Spikes on recursive resolution average time in Unbound

Mon Dec 7 12:07:19 UTC 2020

> I use Unbound version 1.12 at OPNSense in resolve mode. At the
> bottom you can see my unbound.conf
>
> I have a grafana/influxdb collecting and showing Unbound statistics.
> 
> I live in Brazil so I know that the root DNS servers should be
> far from here.

Really?  I beleive there exists RIPE Atlas measurements which
indicate that there are serveral root DNS name server instances
present in Brazil.

Please note that while the number of IP addresses corresponding
to the root name servers are 13 IPv4 addresses (and, I beleive,
also 13 IPv6 addresses), the DNS root name service is actually
heavily anycasted with a multitude of geographically distributed
instances per letter / IP address.

> I can see the recursive average time is high at the start of
> the service and it goes down as days go by. It goes down to
> close to 130ms. Suddenly, there is a high latency and it goes
> to 260ms or more on average.
>
> The latency for 8.8.8.8 that I use as a test ip on the gateway
> setup is pretty much stable at 6ms with 0 loss. Which makes me
> understand that it's not a WAN/Net problem.

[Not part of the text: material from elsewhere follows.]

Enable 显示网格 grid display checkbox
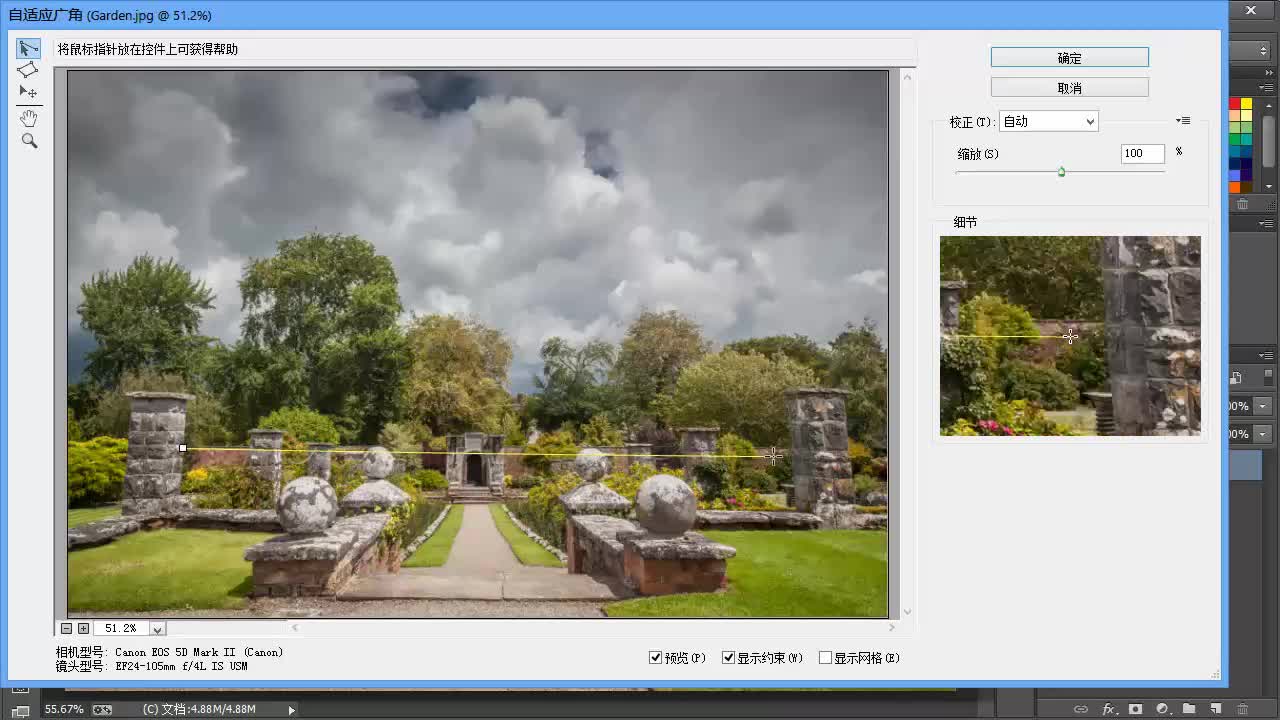Screen dimensions: 1280x720 826,657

I suspect what you are comparing is the difference between a
"cold cache" and a "hot cache".

With a "cold cache", to resolve a given query, your recursor will
in all probability have to do queries to multiple far-away name
servers to resolve the original query.  This will show as a
higher time to resolve the query.

On the other hand, if the answer is (still) present in your
cache, it can be served directly without incurring the cost of
the cache-filling queries to multiple far-away publishing name
servers.

> What can cause this behavior in Unbound? Is it avoidable? How?
> Is there a way to see which query caused the spike in the time
> response? I had times of 9 seconds during last week, without a
> perceived outage in the WAN.

I agree, 9 seconds is excessive, but without any further data it
is difficult to tell what is causing that.  Sometimes domain
owners are careless with keeping all their publishing name
servers in working order (causing reucrsors to have to re-try the
query to another publishing name server), and/or they are sloppy
with keeping their delegation records with the parent domain up
to date, and sometimes this sort of problems can cause prolonged
lookup times for recursors.

Regards,

- Håvard